▶ **WORKING DATA**:

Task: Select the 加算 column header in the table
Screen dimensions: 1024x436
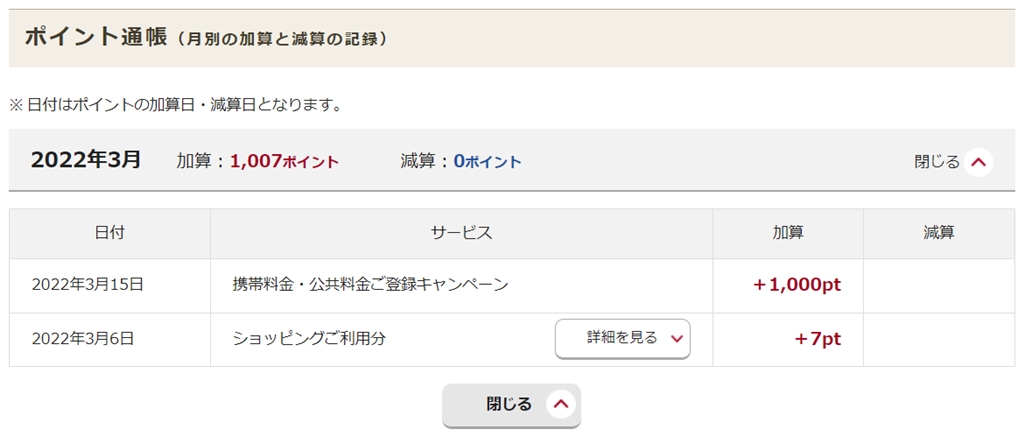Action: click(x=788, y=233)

* * *

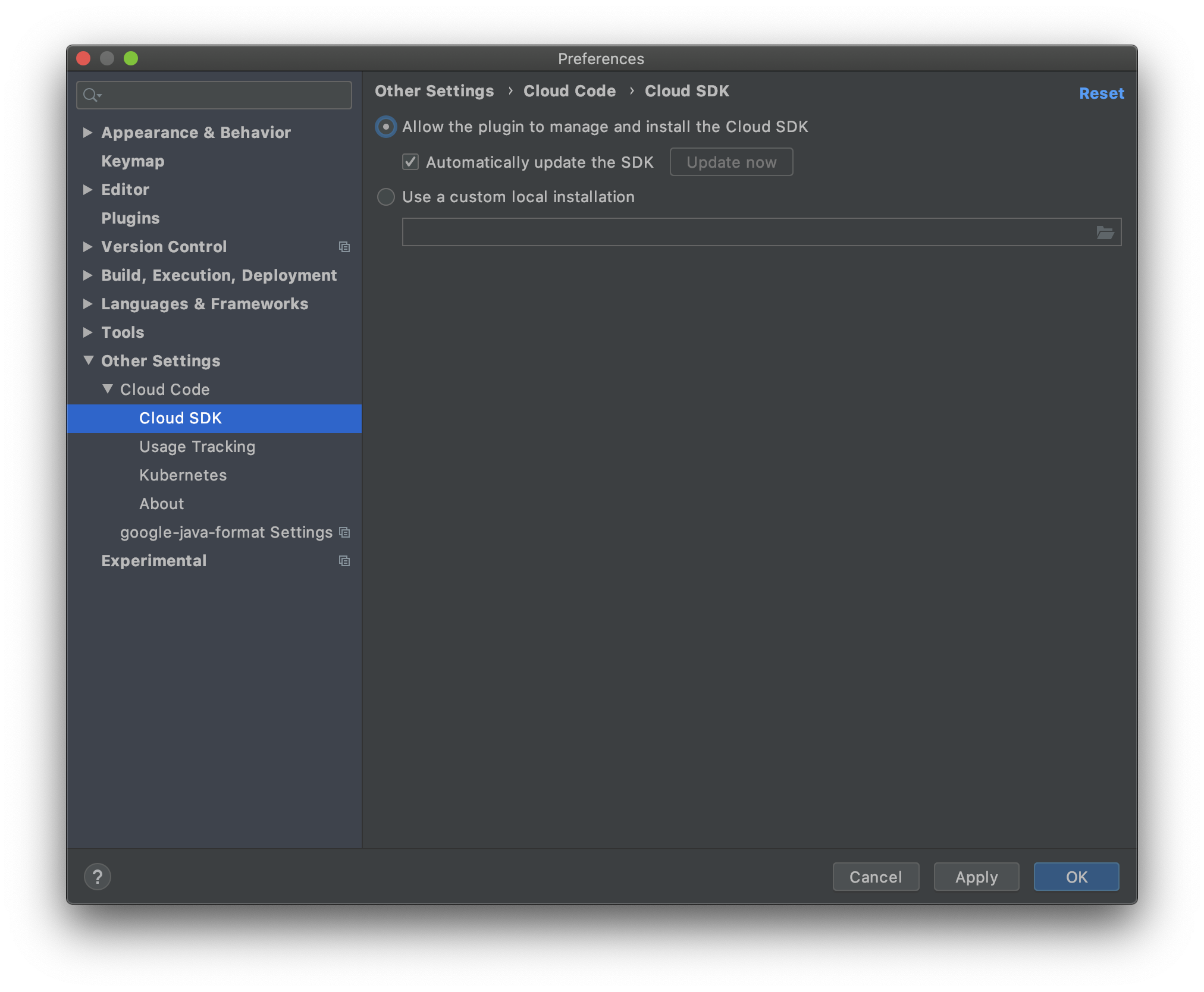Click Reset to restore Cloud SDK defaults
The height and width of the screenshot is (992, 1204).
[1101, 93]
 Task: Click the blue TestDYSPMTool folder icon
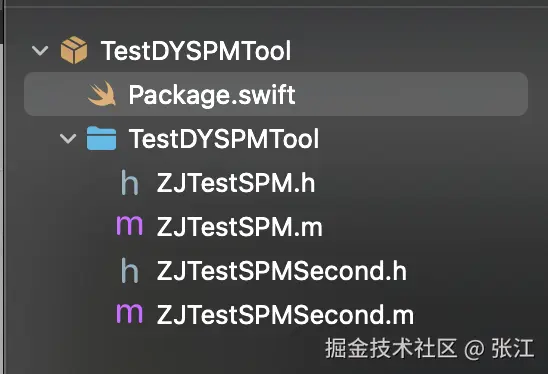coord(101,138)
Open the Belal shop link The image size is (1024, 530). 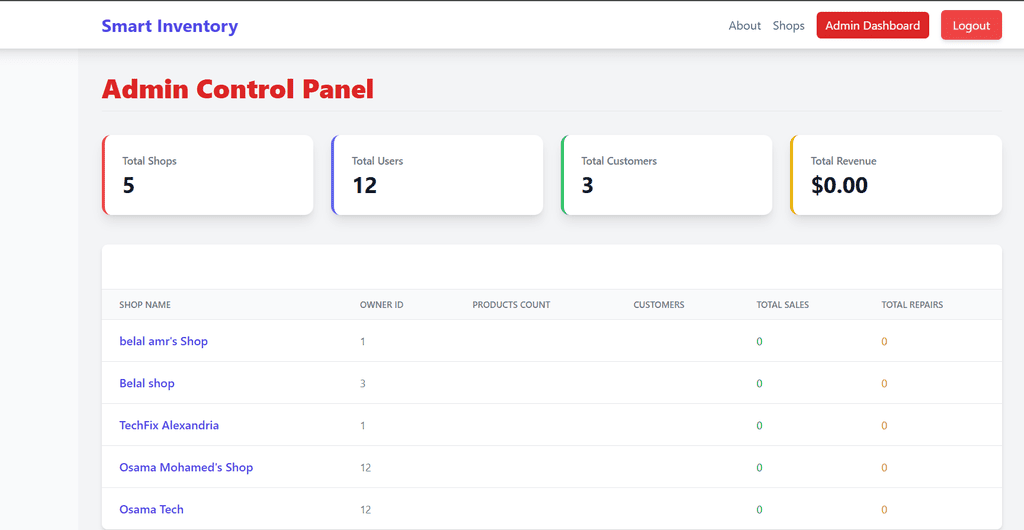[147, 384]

▶ **EXERCISE DIRECTIONS**:
Can you format the items starting with the line containing "Task: Select the" and going on through the line containing "Action: click(x=788, y=233)" as a Markdown table with the columns Row and Entry, numbering each row, skipping blank lines, and leaving out the pictures?

▶ **TASK RESULT**:
| Row | Entry |
|---|---|
| 1 | Task: Select the 加算 column header in the table |
| 2 | Screen dimensions: 1024x436 |
| 3 | Action: click(x=788, y=233) |